Top of SOURCE INFORMATION

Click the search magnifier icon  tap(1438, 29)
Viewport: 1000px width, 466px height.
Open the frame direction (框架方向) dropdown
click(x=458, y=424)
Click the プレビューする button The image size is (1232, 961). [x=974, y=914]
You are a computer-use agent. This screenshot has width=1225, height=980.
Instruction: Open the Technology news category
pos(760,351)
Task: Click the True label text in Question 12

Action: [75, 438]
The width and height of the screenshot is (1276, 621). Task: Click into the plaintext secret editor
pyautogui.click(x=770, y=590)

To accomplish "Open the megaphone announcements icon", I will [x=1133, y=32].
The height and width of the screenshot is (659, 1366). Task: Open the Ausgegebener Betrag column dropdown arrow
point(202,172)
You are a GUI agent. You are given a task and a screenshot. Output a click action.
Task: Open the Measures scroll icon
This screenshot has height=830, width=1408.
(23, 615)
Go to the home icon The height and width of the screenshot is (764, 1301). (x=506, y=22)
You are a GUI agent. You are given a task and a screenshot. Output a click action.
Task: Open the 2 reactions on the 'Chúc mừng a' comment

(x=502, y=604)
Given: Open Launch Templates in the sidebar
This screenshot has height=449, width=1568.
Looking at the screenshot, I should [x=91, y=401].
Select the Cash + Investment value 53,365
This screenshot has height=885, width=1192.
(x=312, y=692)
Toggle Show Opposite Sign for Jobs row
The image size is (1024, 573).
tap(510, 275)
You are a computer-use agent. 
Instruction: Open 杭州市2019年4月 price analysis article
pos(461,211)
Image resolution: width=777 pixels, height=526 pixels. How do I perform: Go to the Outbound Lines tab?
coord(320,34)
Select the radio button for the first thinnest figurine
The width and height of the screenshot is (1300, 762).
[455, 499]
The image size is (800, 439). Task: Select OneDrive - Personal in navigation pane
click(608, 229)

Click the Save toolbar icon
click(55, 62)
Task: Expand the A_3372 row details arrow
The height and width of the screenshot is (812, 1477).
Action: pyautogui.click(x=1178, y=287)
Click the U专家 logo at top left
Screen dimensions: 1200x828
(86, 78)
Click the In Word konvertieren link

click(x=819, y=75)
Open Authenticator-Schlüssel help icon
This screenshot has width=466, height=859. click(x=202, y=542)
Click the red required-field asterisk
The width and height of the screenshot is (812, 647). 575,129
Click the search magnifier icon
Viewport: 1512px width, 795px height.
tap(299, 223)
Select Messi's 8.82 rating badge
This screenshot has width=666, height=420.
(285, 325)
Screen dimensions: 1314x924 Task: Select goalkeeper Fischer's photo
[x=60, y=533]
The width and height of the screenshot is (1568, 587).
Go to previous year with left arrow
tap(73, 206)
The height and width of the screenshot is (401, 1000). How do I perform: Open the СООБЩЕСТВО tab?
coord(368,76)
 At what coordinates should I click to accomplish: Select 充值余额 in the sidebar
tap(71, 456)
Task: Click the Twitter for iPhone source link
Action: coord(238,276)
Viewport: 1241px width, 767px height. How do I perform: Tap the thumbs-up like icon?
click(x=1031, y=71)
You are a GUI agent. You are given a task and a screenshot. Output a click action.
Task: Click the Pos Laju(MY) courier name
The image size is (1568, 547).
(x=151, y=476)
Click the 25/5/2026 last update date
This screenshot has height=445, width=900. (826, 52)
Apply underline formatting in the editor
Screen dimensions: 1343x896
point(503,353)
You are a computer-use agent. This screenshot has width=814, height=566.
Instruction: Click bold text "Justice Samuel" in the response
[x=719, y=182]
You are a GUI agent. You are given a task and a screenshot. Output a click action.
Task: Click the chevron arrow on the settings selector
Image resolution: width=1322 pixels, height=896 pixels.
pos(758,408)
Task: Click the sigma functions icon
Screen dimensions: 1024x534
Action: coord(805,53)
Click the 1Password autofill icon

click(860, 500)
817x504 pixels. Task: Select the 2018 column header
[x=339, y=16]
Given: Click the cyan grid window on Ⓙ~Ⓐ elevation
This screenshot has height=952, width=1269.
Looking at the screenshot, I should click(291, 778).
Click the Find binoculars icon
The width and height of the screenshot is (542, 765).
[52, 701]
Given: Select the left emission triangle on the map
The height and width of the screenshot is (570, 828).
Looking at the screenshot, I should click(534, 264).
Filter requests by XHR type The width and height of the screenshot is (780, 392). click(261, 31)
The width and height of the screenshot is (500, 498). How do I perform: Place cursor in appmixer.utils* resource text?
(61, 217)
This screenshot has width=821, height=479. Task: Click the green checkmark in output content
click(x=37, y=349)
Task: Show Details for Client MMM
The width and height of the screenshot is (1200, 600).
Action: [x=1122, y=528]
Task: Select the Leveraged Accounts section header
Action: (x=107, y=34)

Bottom of SOURCE INFORMATION

EXERCISE PROMPT: Where a line above contains the string "button", copy that line.

COMPLETED TASK:
Click the プレビューする button The image size is (1232, 961). [x=974, y=914]
Select the radio button for the first thinnest figurine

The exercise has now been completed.